Dr. V. Jayanthini, Psychiatrist addresses the concerns, the attention and the approval necessary while raising a sibling of a child with special need.
Raising a child with special needs requires maturity and skills scaling phenomenal stature. While the focus is on the children with special needs, their siblings are, advertently and inadvertently, under enormous pressure. Dr. V. Jayanthini, Practicing Psychiatrist and Professor of Psychiatry at the Madras Medical College and HOD of the Child Guidance Clinic at the Institute of Child Health and Hospital for Children, discusses with Medindia, the concerns, the attention and the approval involved in caring for a sibling of a child with special need. Q. What are the influences on a sibling of a child with special need?
A. Several factors impact a sibling, such as the number of siblings, sex and age of the children (sibling and the child with special need), the age difference and which of the children is elder. External factors acting on the sibling include, where the sibling is placed, where the child with special need is placed, is a child with grandparents or is the child with special need in a special school, the relationship between the parents, are the parents adoptive or biological, is the family extended family or joint family and of course the financial status of the family.
Q. How is the character of a sibling of a child with special needs affected?
A. Influence on the sibling can be both positive and negative. Negative impact on the character of the sibling includes embarrassment about the child with special need, a sense of guilt of one’s own feelings and thoughts, feeling bad for the parents and the child with special need, anxious about the future of the self, child with special need and parents. So the sibling may turn out to be biased, angry, resentful, tends to get sad and depressed thereby exhibiting withdrawal symptoms. Also, the child with special needs gets more attention, which could lead to sibling rivalry. When everyone looks at the child with special needs once again embarrassment and guilt invades the sibling, who may not invite friends home.

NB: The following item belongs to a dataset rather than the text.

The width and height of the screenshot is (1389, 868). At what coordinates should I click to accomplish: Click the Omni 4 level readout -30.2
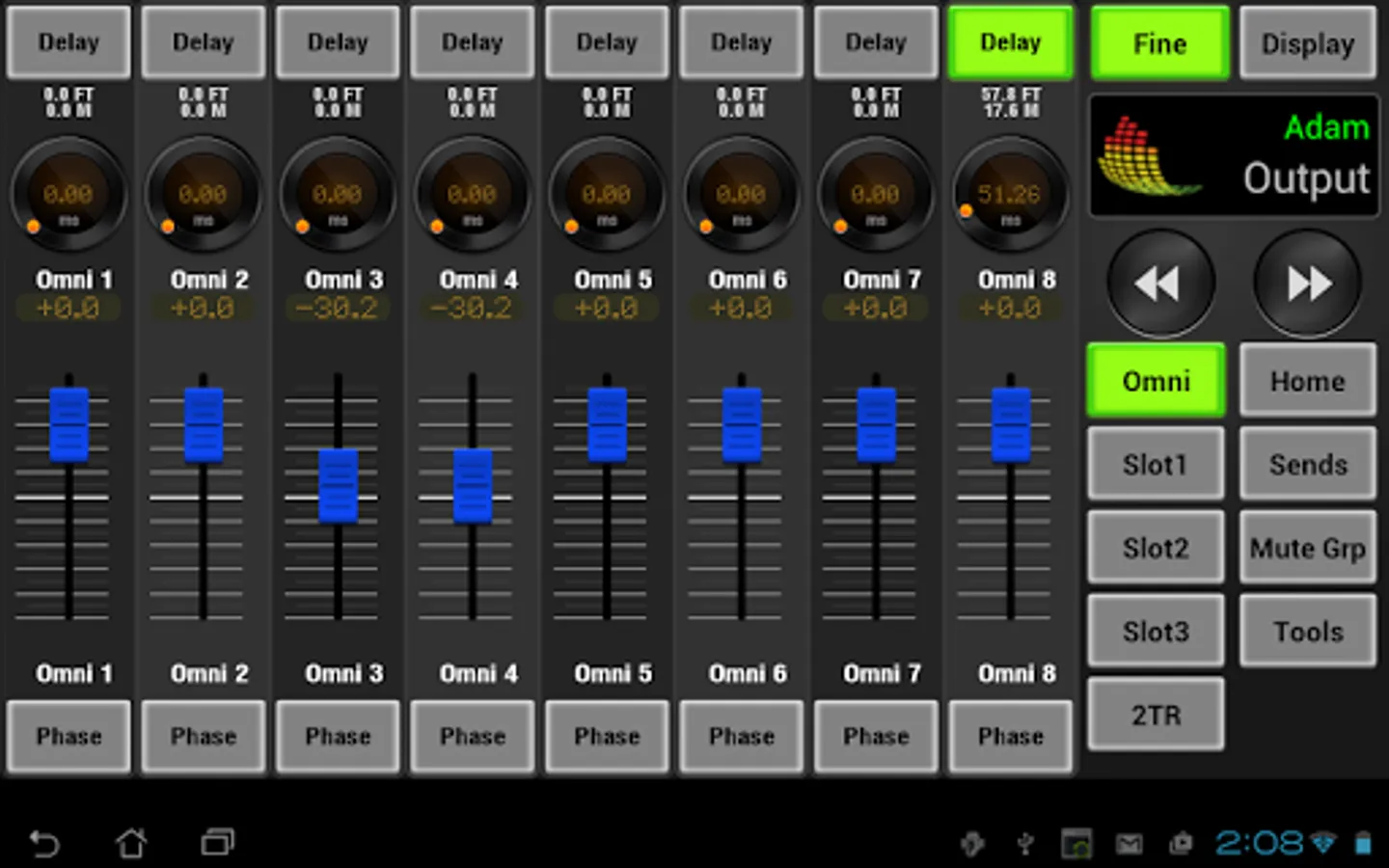pyautogui.click(x=472, y=309)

Q. What are some of the positive impacts on the personality of a sibling of a child with special need?
A. A sibling turns out to be compassionate, displays an elevated degree of maturity, is more empathetic than sympathetic, tolerance level is usually high and shows early maturity. Some kids are by nature, kind, but siblings of children with special need become kind even if not genetically. One has to understand that the relationship is of a challenging nature, physically and mentally, such as taking a child with special need to the toilet, worrying what will happen to the child, questions regarding getting married, if one should get married, if yes then who will look after the child after the sibling gets married. There have been cases where siblings have remained single.

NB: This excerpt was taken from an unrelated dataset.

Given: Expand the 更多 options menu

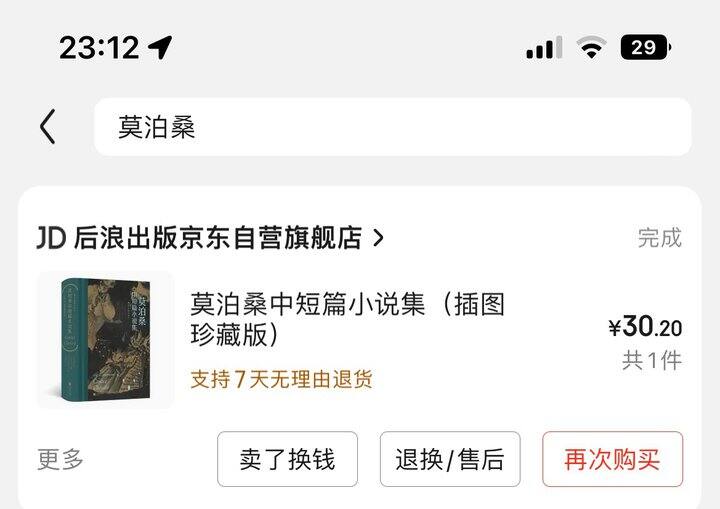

A. The child resorts to regressive behaviour in this context. Modelling effect is usually seen in small kids when the sibling starts imitating the child with special need. It is an attention seeking conduct, if a child with special need urinates in the living room, the sibling wonders why shouldn’t I? If encouraged when the elders laugh at such behaviour, it could have negative repercussions.
A. Stress over education, ripping books, oversleeping or under sleeping, constant complaining of aches and pains, temper tantrums and violent behaviour towards a child with special need are warning signs. Here the anger and aggression are of a different nature. The sibling also suffers low self-esteem owing to the expectations of the child, which in turn leads to withdrawal and difficulty in socialisation. When a sibling expresses death wish, gets depressed, runs away from home, parents have to first meet and discuss with the counsellor before bringing in the sibling. The meeting between the sibling and the counsellor has to be done carefully to avoid aggravating the condition of the sibling.
Time heals the hardships siblings of children with special need face and, with supportive teachers and peer group, they get better at handling themselves. In order to sensitise siblings, parents should listen to their kids, discuss, assure them with positive reinforcement, and offer timely, appropriate appreciation, irrespective of the measure of their contribution. Positive affirmation instils a sense of responsibility and boosts the self-esteem of the sibling. Involving kids in activities in special schools; encouraged to participate in social activities such as sports, libraries and outside activities can do wonders to a sibling. “Creating support groups for parents and siblings of children with special needs and children with special needs are some of the initiatives that need to be live. This will spread awareness and promote acceptance offering a sense of confidence and endorse self-help,” concludes Dr. Jayanthini.